ASSIGNMENT -> The response should consist of every line below, unchanged.

SOURCE RECORDS ->
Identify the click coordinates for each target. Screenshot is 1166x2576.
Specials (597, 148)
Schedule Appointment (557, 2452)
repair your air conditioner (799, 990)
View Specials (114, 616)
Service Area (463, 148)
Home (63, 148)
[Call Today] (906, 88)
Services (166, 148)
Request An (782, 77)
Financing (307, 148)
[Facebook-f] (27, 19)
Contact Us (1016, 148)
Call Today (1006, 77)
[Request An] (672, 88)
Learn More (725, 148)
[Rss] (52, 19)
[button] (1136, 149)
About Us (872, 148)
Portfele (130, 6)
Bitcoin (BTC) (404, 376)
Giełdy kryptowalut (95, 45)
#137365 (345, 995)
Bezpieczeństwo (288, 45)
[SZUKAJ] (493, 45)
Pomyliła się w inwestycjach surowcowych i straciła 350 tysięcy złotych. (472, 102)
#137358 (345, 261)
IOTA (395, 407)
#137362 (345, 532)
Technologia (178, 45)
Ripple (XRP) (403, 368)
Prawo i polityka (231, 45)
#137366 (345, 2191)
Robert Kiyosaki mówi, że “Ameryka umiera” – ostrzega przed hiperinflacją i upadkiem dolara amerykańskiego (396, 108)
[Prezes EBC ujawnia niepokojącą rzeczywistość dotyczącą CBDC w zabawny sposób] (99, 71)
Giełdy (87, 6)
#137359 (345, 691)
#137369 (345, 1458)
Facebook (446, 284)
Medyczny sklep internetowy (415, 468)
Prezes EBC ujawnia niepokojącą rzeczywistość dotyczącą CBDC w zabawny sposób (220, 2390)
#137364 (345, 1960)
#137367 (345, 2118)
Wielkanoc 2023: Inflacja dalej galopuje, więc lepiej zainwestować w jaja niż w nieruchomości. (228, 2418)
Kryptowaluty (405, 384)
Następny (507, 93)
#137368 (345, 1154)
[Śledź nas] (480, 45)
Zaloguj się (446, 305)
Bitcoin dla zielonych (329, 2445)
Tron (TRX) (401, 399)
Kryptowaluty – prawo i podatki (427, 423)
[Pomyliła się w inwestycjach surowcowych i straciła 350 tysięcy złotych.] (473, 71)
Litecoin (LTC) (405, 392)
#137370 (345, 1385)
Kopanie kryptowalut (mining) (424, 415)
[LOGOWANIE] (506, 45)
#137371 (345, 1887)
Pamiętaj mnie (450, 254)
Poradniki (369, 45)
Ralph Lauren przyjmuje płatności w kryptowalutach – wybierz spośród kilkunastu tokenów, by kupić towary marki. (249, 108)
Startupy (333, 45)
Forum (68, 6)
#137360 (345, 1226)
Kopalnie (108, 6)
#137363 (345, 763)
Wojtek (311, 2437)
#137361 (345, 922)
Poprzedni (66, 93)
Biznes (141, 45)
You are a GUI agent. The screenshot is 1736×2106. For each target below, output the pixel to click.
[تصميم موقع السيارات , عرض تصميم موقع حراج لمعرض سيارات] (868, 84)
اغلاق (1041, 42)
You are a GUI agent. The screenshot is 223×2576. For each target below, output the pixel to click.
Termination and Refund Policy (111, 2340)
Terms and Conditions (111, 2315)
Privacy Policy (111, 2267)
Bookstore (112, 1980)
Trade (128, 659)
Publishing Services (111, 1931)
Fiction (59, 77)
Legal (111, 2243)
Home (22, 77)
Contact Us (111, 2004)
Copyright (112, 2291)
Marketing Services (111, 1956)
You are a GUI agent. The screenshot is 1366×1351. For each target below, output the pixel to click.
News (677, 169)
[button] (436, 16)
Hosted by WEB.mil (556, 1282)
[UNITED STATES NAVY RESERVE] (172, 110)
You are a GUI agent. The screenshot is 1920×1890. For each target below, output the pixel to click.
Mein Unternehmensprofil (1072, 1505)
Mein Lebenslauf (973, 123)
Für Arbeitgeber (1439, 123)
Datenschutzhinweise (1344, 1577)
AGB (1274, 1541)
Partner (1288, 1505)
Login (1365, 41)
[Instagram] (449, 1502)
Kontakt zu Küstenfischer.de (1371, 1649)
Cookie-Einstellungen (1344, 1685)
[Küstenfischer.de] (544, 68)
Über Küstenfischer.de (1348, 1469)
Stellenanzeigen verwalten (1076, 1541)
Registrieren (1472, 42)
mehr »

EXERCISE RESULT ->
Identify the click coordinates for each target. Screenshot is 1166x2576.
Specials (597, 148)
Schedule Appointment (557, 2452)
repair your air conditioner (799, 990)
View Specials (114, 616)
Service Area (463, 148)
Home (63, 148)
[Call Today] (906, 88)
Services (166, 148)
Request An (782, 77)
Financing (307, 148)
[Facebook-f] (27, 19)
Contact Us (1016, 148)
Call Today (1006, 77)
[Request An] (672, 88)
Learn More (725, 148)
[Rss] (52, 19)
[button] (1136, 149)
About Us (872, 148)
Portfele (130, 6)
Bitcoin (BTC) (404, 376)
Giełdy kryptowalut (95, 45)
#137365 (345, 995)
Bezpieczeństwo (288, 45)
[SZUKAJ] (493, 45)
Pomyliła się w inwestycjach surowcowych i straciła 350 tysięcy złotych. (472, 102)
#137358 (345, 261)
IOTA (395, 407)
#137362 (345, 532)
Technologia (178, 45)
Ripple (XRP) (403, 368)
Prawo i polityka (231, 45)
#137366 (345, 2191)
Robert Kiyosaki mówi, że “Ameryka umiera” – ostrzega przed hiperinflacją i upadkiem dolara amerykańskiego (396, 108)
[Prezes EBC ujawnia niepokojącą rzeczywistość dotyczącą CBDC w zabawny sposób] (99, 71)
Giełdy (87, 6)
#137359 (345, 691)
#137369 (345, 1458)
Facebook (446, 284)
Medyczny sklep internetowy (415, 468)
Prezes EBC ujawnia niepokojącą rzeczywistość dotyczącą CBDC w zabawny sposób (220, 2390)
#137364 (345, 1960)
#137367 (345, 2118)
Wielkanoc 2023: Inflacja dalej galopuje, więc lepiej zainwestować w jaja niż w nieruchomości. (228, 2418)
Kryptowaluty (405, 384)
Następny (507, 93)
#137368 (345, 1154)
[Śledź nas] (480, 45)
Zaloguj się (446, 305)
Bitcoin dla zielonych (329, 2445)
Tron (TRX) (401, 399)
Kryptowaluty – prawo i podatki (427, 423)
[Pomyliła się w inwestycjach surowcowych i straciła 350 tysięcy złotych.] (473, 71)
Litecoin (LTC) (405, 392)
#137370 (345, 1385)
Kopanie kryptowalut (mining) (424, 415)
[LOGOWANIE] (506, 45)
#137371 (345, 1887)
Pamiętaj mnie (450, 254)
Poradniki (369, 45)
Ralph Lauren przyjmuje płatności w kryptowalutach – wybierz spośród kilkunastu tokenów, by kupić towary marki. (249, 108)
Startupy (333, 45)
Forum (68, 6)
#137360 (345, 1226)
Kopalnie (108, 6)
#137363 (345, 763)
Wojtek (311, 2437)
#137361 (345, 922)
Poprzedni (66, 93)
Biznes (141, 45)
You are a GUI agent. The screenshot is 1736×2106. For each target below, output the pixel to click.
[تصميم موقع السيارات , عرض تصميم موقع حراج لمعرض سيارات] (868, 84)
اغلاق (1041, 42)
You are a GUI agent. The screenshot is 223×2576. For each target below, output the pixel to click.
Termination and Refund Policy (111, 2340)
Terms and Conditions (111, 2315)
Privacy Policy (111, 2267)
Bookstore (112, 1980)
Trade (128, 659)
Publishing Services (111, 1931)
Fiction (59, 77)
Legal (111, 2243)
Home (22, 77)
Contact Us (111, 2004)
Copyright (112, 2291)
Marketing Services (111, 1956)
You are a GUI agent. The screenshot is 1366×1351. For each target below, output the pixel to click.
News (677, 169)
[button] (436, 16)
Hosted by WEB.mil (556, 1282)
[UNITED STATES NAVY RESERVE] (172, 110)
You are a GUI agent. The screenshot is 1920×1890. For each target below, output the pixel to click.
Mein Unternehmensprofil (1072, 1505)
Mein Lebenslauf (973, 123)
Für Arbeitgeber (1439, 123)
Datenschutzhinweise (1344, 1577)
AGB (1274, 1541)
Partner (1288, 1505)
Login (1365, 41)
[Instagram] (449, 1502)
Kontakt zu Küstenfischer.de (1371, 1649)
Cookie-Einstellungen (1344, 1685)
[Küstenfischer.de] (544, 68)
Über Küstenfischer.de (1348, 1469)
Stellenanzeigen verwalten (1076, 1541)
Registrieren (1472, 42)
mehr »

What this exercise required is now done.